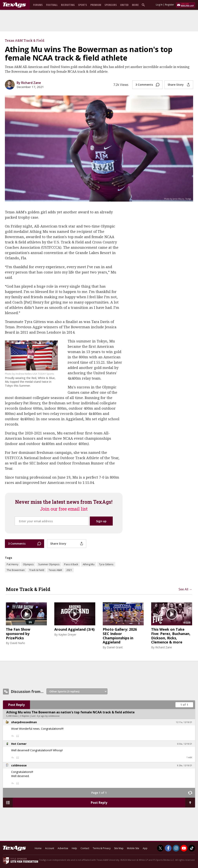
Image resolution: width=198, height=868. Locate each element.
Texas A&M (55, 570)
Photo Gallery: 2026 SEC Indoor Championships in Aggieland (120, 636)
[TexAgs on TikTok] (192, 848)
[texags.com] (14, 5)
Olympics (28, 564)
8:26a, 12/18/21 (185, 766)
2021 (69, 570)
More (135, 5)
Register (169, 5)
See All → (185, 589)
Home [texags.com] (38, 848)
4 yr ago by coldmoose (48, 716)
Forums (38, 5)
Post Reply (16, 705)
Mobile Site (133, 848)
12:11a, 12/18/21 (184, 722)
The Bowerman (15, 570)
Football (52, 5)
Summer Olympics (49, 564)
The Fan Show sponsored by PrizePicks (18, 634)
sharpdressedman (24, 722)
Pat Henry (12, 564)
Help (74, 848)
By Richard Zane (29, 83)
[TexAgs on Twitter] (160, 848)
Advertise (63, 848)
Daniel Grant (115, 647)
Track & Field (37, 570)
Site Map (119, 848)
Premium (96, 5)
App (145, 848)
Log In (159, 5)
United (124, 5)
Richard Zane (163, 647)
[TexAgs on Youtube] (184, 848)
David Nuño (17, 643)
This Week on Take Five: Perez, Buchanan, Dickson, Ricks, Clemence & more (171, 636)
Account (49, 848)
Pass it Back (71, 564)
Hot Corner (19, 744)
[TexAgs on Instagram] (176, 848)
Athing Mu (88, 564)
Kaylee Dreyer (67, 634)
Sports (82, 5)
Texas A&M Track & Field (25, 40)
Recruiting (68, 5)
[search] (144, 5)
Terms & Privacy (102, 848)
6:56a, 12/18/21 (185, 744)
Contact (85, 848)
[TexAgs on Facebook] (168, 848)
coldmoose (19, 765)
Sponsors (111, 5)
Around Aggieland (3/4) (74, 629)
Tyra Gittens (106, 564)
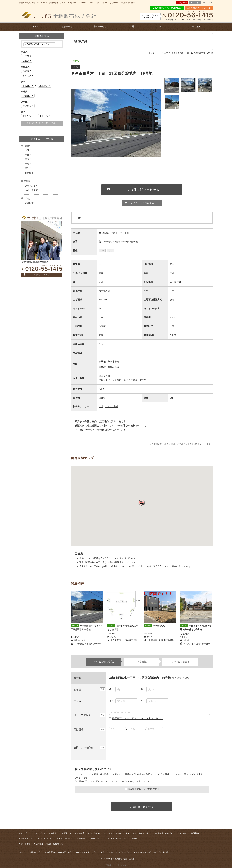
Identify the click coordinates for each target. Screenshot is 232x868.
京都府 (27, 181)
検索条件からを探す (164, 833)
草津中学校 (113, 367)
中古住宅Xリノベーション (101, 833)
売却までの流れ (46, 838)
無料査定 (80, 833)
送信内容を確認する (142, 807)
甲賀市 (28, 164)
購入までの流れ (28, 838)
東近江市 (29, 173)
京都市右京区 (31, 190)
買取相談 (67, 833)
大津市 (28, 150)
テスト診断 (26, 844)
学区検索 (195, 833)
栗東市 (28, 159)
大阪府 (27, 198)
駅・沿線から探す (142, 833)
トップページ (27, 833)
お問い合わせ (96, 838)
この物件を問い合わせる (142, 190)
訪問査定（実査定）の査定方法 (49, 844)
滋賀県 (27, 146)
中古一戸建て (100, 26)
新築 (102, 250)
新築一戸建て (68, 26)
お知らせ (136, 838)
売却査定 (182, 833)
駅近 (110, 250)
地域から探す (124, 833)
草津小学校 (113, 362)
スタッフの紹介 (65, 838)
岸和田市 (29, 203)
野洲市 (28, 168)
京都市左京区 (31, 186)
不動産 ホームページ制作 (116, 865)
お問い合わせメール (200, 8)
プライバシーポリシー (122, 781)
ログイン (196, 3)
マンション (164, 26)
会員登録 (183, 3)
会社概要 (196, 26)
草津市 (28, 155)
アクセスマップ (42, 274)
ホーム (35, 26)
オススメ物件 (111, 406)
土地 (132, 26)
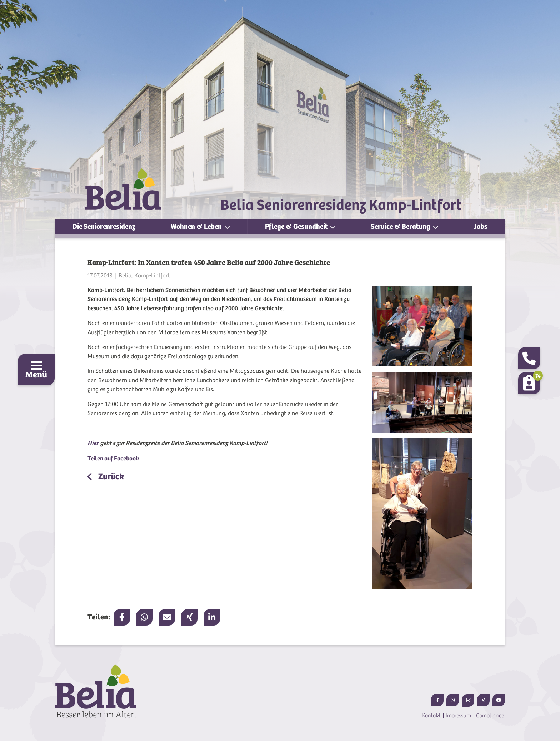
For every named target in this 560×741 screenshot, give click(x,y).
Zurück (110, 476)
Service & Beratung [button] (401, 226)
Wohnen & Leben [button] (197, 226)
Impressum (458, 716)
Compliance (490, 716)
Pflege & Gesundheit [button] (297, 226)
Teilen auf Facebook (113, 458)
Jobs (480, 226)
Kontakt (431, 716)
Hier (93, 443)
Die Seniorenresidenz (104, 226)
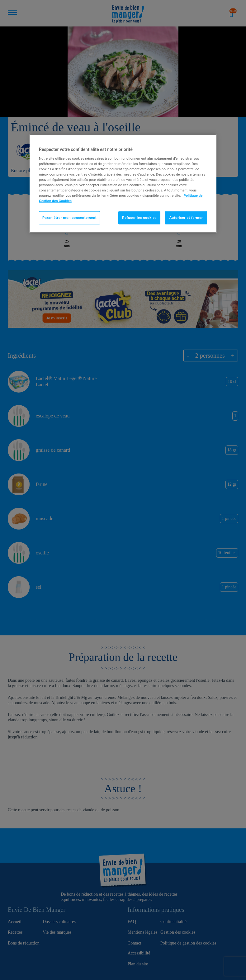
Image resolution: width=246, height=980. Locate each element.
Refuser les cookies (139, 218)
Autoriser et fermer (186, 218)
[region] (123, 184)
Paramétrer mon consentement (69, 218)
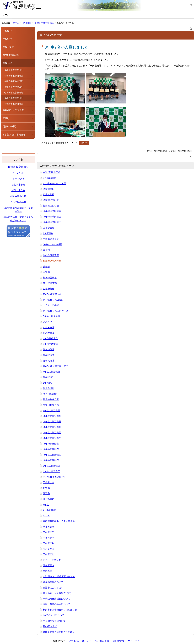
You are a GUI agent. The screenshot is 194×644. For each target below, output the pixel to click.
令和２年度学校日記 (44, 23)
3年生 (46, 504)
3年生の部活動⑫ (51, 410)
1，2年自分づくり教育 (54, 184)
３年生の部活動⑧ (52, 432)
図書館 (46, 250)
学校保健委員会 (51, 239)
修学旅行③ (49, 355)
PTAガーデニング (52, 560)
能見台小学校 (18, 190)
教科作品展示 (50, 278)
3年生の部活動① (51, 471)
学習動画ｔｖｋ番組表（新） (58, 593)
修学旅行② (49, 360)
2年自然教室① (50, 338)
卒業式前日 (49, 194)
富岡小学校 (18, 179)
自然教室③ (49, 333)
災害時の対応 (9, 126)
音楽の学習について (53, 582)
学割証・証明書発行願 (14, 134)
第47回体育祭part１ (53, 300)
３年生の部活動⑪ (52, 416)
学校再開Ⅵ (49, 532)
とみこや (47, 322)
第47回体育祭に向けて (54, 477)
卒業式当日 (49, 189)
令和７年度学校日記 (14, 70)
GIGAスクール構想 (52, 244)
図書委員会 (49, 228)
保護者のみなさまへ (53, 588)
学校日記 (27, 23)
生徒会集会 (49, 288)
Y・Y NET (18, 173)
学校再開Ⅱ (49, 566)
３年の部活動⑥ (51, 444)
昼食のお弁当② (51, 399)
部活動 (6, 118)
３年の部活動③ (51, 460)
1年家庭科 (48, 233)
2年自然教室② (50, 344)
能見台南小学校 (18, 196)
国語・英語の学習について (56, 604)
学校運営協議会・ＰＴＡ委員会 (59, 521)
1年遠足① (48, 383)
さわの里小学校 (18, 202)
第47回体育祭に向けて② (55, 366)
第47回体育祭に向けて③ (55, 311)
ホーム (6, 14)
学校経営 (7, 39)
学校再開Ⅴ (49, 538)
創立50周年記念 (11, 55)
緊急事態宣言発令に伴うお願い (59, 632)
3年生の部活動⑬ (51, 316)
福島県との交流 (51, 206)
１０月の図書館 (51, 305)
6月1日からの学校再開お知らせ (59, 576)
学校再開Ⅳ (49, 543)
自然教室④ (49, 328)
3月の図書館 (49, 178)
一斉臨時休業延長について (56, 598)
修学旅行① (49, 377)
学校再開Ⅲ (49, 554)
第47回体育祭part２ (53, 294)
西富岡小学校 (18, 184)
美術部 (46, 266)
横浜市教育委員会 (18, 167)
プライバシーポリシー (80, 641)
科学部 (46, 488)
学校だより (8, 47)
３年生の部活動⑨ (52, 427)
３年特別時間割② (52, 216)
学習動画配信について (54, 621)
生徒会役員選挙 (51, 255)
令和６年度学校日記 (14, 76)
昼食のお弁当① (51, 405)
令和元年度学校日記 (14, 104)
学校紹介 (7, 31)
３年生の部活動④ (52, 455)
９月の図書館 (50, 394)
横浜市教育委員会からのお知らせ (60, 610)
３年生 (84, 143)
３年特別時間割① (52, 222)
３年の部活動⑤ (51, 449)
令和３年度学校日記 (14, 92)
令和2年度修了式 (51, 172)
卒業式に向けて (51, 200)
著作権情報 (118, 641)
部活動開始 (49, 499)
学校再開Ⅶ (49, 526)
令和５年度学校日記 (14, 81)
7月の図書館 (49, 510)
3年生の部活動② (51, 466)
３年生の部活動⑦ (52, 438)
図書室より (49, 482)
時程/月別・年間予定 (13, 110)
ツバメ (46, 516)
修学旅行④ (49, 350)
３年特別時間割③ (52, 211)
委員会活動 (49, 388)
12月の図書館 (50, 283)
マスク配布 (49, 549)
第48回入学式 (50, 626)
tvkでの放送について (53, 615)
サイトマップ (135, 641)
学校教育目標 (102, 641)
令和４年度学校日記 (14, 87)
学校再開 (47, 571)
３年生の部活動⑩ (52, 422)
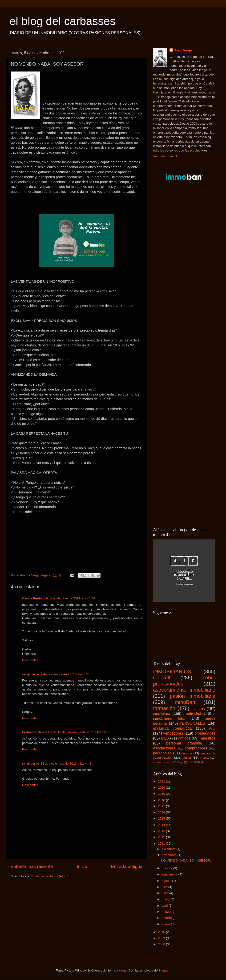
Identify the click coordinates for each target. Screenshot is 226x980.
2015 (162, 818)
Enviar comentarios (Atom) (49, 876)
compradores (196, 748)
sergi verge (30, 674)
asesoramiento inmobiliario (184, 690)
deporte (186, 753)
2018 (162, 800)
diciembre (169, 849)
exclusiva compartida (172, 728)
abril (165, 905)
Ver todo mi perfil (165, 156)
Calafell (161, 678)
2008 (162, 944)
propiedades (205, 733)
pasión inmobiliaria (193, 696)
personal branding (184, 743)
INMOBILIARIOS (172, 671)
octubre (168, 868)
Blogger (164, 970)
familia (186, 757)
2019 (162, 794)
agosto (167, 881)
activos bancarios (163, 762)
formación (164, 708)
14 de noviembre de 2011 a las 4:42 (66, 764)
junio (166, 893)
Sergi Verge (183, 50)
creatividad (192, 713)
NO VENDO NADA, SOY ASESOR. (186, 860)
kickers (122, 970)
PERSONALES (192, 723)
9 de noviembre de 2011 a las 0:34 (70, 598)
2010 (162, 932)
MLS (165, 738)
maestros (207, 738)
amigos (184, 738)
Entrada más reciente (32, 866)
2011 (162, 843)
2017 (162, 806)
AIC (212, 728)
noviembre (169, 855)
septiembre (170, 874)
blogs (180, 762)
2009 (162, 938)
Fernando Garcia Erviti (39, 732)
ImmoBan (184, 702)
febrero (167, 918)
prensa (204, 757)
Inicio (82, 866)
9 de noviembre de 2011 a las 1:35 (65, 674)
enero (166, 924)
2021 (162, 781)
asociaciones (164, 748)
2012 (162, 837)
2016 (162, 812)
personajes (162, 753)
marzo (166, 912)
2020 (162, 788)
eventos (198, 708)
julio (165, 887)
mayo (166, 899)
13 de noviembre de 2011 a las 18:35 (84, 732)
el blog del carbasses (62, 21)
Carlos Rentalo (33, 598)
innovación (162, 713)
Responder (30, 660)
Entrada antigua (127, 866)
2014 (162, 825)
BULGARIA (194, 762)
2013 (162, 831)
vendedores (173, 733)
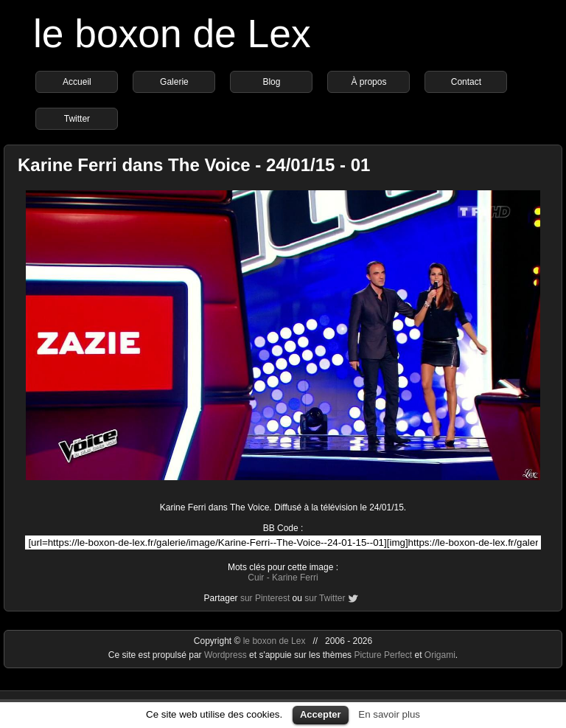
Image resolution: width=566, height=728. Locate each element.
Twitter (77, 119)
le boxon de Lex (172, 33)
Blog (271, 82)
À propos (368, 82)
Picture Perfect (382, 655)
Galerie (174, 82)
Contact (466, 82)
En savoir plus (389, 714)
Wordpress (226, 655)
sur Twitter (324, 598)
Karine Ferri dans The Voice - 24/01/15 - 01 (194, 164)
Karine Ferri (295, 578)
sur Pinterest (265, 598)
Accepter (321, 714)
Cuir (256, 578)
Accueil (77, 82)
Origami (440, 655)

== == ==

* **REQUEST**
Rewrite the records starting at the line containing "一斉臨時休業延長について (56, 598)" and ending after the line containing "３年生の部活動④ (52, 455)", changing "学校日記" to "学校ブログ" and leaving everything else as it is.

* **COMPLETE ANSWER**
一斉臨時休業延長について (56, 598)
修学旅行① (49, 377)
学校再開Ⅲ (49, 554)
第47回体育祭part２ (53, 294)
西富岡小学校 (18, 184)
美術部 (46, 266)
横浜市教育委員会 (18, 167)
プライバシーポリシー (80, 641)
科学部 (46, 488)
学校だより (8, 47)
３年生の部活動⑨ (52, 427)
３年特別時間割② (52, 216)
学習動画配信について (54, 621)
生徒会役員選挙 (51, 255)
令和６年度学校ブログ (14, 76)
昼食のお弁当① (51, 405)
令和元年度学校ブログ (14, 104)
学校紹介 (7, 31)
３年生の部活動④ (52, 455)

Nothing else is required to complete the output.